[Opening Supplied material section]
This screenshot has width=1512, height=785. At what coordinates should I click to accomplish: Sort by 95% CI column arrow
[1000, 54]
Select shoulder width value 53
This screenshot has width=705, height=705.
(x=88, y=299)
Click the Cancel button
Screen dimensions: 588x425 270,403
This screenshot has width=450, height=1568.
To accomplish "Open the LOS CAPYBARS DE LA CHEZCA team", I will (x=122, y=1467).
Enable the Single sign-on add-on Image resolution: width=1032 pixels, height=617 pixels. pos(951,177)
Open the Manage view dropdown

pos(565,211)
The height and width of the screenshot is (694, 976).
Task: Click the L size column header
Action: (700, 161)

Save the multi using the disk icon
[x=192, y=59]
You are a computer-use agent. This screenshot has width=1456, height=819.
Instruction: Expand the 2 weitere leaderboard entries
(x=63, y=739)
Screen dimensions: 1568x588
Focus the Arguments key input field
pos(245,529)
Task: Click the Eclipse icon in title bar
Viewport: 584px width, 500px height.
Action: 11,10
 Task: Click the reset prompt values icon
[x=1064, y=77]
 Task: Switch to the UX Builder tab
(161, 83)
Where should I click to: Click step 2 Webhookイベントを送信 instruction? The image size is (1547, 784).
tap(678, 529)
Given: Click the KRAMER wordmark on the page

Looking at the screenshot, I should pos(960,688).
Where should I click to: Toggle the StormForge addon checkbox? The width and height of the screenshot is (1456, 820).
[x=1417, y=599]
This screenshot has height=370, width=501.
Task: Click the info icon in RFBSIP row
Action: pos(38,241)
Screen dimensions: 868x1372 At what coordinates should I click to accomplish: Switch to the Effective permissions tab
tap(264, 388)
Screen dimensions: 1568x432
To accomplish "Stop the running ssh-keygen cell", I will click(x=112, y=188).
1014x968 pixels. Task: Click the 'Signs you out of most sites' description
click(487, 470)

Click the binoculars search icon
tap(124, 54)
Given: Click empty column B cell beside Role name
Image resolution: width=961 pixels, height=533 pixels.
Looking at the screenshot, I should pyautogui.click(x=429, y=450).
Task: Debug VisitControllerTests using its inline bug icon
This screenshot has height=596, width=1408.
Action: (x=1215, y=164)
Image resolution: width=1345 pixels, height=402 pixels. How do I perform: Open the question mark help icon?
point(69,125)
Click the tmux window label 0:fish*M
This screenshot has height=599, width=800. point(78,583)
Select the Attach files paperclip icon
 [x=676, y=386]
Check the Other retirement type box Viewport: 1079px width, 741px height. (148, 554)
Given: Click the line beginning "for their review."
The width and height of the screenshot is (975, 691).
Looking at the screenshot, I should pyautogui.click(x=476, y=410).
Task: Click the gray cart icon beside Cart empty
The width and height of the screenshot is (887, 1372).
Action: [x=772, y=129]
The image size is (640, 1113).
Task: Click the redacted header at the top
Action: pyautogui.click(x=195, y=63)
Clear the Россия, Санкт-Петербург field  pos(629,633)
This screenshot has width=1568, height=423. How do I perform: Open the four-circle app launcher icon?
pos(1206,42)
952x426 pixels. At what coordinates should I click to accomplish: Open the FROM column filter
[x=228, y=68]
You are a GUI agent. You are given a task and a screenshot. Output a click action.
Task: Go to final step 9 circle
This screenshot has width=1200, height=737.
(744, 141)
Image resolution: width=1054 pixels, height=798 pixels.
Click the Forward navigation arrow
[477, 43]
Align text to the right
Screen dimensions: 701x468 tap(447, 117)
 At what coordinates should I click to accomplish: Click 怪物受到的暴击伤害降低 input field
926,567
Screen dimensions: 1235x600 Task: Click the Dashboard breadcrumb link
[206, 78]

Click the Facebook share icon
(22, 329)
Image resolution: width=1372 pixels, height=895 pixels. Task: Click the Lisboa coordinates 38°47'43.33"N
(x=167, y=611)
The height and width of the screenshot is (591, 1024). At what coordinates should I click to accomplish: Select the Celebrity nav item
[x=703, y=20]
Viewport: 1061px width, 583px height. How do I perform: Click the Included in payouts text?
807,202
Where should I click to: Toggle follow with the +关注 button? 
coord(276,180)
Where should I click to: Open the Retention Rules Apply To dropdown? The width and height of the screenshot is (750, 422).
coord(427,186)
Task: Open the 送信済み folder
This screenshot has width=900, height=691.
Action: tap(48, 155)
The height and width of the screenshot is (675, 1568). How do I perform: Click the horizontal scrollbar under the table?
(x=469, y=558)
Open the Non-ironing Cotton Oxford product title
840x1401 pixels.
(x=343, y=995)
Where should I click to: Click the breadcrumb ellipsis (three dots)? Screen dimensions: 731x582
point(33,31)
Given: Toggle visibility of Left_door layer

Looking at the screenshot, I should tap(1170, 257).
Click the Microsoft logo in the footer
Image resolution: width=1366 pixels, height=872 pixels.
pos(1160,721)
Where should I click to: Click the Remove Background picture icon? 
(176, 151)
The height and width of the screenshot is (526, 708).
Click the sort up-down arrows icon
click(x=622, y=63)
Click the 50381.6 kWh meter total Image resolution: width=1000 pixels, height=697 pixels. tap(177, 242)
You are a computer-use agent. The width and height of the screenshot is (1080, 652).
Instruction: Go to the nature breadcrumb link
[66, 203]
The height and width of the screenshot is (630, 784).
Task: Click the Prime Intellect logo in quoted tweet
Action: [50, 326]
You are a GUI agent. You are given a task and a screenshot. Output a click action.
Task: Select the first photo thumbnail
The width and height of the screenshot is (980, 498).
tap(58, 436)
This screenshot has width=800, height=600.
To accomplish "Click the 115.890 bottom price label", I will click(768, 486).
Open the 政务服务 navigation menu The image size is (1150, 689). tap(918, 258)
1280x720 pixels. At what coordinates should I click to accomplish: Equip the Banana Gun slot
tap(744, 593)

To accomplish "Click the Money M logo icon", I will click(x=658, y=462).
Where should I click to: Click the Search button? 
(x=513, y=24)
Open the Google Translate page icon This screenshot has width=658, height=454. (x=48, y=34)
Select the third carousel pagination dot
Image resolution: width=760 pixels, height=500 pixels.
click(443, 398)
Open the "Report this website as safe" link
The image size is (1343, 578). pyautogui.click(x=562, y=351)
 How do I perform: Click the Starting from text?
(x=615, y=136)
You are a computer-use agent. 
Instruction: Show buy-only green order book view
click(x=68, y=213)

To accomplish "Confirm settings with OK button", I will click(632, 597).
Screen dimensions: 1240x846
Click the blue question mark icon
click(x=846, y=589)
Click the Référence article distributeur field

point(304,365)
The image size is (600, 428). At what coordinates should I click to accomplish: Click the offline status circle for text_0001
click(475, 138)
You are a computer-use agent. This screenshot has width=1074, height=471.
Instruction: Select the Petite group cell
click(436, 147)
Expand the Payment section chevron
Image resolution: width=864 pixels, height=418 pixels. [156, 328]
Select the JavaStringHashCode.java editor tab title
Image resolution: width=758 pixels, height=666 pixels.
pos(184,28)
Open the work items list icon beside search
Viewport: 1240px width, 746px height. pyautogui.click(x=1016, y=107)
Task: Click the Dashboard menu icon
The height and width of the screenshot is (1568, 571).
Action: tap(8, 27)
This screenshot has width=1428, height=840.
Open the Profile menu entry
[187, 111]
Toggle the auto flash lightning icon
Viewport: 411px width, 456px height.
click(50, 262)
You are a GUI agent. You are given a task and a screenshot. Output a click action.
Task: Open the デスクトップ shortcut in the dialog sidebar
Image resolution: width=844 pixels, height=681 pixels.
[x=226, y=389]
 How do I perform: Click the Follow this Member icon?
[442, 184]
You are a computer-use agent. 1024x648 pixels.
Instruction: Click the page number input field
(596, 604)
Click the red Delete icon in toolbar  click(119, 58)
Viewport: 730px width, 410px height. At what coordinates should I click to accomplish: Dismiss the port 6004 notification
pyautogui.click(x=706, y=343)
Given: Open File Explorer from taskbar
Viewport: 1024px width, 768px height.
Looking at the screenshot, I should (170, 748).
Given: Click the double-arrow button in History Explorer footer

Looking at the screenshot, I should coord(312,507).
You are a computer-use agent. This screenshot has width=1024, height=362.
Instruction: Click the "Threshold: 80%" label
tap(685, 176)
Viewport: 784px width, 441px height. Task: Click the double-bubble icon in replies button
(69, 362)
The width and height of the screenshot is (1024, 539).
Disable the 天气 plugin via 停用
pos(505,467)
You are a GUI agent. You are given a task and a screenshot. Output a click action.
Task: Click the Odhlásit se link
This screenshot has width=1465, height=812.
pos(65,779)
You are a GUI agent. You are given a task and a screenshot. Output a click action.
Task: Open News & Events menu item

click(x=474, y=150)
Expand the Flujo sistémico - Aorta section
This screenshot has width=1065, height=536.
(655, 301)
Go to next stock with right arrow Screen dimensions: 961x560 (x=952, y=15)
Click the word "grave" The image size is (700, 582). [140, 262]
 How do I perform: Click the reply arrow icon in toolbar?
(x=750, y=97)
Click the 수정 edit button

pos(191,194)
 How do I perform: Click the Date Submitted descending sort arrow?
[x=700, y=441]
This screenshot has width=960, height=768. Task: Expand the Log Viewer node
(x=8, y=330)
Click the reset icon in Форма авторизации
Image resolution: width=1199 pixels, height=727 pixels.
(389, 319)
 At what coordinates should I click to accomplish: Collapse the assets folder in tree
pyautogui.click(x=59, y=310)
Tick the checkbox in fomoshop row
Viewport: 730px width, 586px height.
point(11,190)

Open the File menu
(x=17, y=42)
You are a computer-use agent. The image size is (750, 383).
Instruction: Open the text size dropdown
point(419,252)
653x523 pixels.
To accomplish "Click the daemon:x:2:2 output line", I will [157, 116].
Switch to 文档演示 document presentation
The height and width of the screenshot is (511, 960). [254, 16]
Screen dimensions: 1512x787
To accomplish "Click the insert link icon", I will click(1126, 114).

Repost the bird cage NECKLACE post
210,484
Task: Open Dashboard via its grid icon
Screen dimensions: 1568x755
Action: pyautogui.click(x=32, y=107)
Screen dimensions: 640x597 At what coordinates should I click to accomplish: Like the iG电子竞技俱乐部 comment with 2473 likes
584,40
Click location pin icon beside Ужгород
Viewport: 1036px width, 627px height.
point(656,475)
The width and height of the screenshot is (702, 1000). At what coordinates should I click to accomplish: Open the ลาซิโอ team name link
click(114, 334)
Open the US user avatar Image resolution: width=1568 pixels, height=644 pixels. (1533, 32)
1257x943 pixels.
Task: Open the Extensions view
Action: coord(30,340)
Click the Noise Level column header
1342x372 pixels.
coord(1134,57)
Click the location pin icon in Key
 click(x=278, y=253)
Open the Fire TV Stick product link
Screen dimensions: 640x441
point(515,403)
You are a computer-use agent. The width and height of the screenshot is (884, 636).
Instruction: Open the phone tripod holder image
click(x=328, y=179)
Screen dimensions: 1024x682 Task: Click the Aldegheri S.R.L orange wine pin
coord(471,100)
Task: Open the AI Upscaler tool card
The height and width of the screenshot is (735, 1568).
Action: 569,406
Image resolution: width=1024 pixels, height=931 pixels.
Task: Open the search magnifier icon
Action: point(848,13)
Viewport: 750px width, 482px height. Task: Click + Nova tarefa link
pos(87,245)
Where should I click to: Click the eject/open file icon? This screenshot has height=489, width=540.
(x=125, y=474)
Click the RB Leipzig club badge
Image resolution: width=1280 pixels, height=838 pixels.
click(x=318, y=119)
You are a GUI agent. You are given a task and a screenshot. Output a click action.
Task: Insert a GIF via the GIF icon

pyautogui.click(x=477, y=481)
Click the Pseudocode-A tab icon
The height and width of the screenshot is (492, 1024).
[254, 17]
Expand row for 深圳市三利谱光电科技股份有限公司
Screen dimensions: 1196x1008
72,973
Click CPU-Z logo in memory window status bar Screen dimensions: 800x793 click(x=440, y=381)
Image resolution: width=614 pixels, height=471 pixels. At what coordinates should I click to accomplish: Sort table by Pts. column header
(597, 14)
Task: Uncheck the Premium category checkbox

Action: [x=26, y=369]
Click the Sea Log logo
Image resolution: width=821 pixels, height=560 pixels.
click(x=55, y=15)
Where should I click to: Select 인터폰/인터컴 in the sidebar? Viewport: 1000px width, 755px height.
[Closing Supplied material section]
*What the task requires*: Return, exactly as written, the "Image resolution: width=614" line and each line after it through the end of the listing above.

*Written response*:
Image resolution: width=614 pixels, height=471 pixels. At what coordinates should I click to accomplish: Sort table by Pts. column header
(597, 14)
Task: Uncheck the Premium category checkbox

Action: [x=26, y=369]
Click the Sea Log logo
Image resolution: width=821 pixels, height=560 pixels.
click(x=55, y=15)
Where should I click to: Select 인터폰/인터컴 in the sidebar? Viewport: 1000px width, 755px height.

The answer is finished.